§ REQUIRED TASK:
Change "dropdown" to "menu" throughout these lines and write them out again with nothing else altered. Leave the pictures out of your answer.

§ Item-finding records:
┄┄┄┄┄┄┄┄┄┄
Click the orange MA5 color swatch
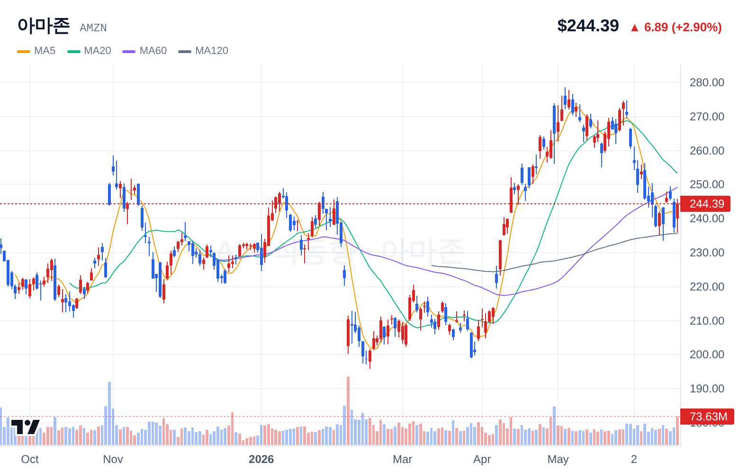The width and height of the screenshot is (739, 472). coord(24,51)
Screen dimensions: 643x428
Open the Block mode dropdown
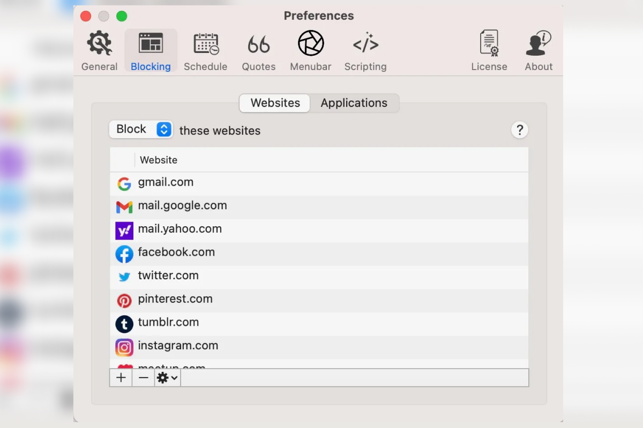(x=141, y=129)
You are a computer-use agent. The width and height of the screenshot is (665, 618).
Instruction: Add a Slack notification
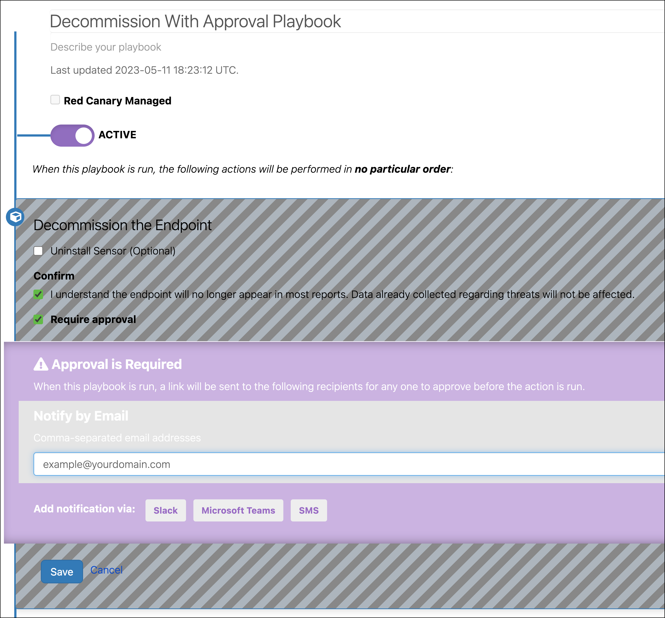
┄┄┄┄┄┄┄┄┄┄
§ EXERCISE ANSWER:
Click the orange MA5 color swatch
The width and height of the screenshot is (739, 472). coord(24,51)
Screen dimensions: 643x428
Open the Block mode menu
(x=141, y=129)
You are a computer-use agent. The width and height of the screenshot is (665, 618).
Instruction: Add a Slack notification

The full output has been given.